Parsing is a surprisingly difficult thing to get right. Techniques for writing parsers vary wildly in terms of how difficult they are, and parsing bugs are a common source of weird machines in computer security. Various techniques can make parsing easier and less bug-prone, but it's a dangerous thing to rely on.
One way to get around this is to just skip parsing altogether. This is difficult in Unix, where most tools consume and emit plain text (or plain binary.) In other systems, such as in individual programming environments or systems like Windows PowerShell, the everything-is-plain-text requirement is relaxed, allowing tools to exchange structured data without reserializing and reparsing.
The way to avoid parsing in Unix is to use various kinds of structure to your advantage. Take the file system: it can, used correctly, emulate a tree-like structure or a key-value store. For example, one supplementary daemontools
utility is envdir
, which reads in environment variables not by parsing a string of name=value
pairs, but by looking at a directory and turning the filename-to-file-contents mapping into a variable-name-to-variable-content mapping.
You might argue that this is silly—-after all, parsing an environment variable declaration is as easy as name=value
! Could a system really introduce a security bug in parsing something as simple as that? As it happens, the answer is yes.
So daemontools
avoids parsing by using directories as an organizing principle, rather than using configuration files.4 This makes an entire class of bugs and vulnerabilities impossible, which is always a good design choice.
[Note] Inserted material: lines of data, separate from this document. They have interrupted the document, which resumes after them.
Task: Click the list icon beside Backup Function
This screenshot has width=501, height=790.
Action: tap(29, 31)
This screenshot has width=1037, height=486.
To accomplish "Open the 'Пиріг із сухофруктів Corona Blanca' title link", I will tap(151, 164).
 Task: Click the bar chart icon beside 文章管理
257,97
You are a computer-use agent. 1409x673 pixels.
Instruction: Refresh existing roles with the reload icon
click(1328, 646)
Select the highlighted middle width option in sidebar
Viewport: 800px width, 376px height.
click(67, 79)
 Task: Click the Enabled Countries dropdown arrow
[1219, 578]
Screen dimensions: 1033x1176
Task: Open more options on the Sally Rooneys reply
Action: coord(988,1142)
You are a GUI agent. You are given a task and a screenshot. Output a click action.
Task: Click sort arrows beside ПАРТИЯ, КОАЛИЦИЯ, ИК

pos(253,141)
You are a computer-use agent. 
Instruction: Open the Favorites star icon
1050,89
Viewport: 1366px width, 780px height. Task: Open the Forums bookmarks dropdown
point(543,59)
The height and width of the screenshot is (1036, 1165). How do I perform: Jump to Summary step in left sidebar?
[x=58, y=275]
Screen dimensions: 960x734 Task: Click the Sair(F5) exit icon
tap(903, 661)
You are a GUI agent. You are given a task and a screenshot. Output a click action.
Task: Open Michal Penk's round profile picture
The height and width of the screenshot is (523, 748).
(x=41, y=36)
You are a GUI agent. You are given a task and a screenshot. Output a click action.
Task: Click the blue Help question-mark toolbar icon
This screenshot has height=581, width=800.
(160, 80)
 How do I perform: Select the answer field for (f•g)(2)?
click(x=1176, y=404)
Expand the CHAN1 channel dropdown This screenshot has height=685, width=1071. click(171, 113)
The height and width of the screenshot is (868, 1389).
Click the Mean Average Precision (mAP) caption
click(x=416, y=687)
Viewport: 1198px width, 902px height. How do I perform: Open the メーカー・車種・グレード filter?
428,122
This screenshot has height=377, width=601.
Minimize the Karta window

What is “Unix as a raw material”?
The building blocks of daemontools
are the parts of Unix which are common to every modern Unix variant: directories and executables and Unix processes and (in some of its descendants) FIFOs. This means you have a universe of actions you can perform outside of the daemontools
universe:
- Your scripts can be written in anything you'd like, not just a shell language. You could even drop a compiled executable in, at the cost of later maintainability.
- Similarly,
daemontools
services are trivially testable, because they're just plain ol' executables. - Lots of details get moved out of service management because they can be expressed in terms of other building blocks of the system. There's no need for a 'which user do I run as' configuration flag, because that can get moved into a script. (Although that script can also consult an external configuration for that, if you'd like!)
- Your directories can be arranged in various ways, being split up or put back together however you'd like.5
In contrast, service management with upstart
or systemd
requires special configuration files and uses various other RPC mechanisms, which means that interacting with them requires using the existing tools and... isn't really otherwise possible. Testing a service with upstart
or systemd
requires some kind of special testing tool in order to parse the service description and set up the environment it requests. Dependency-management must be built in, and couldn't have been added in afterwards. The same goes for resource limits or process isolation. ...and so forth.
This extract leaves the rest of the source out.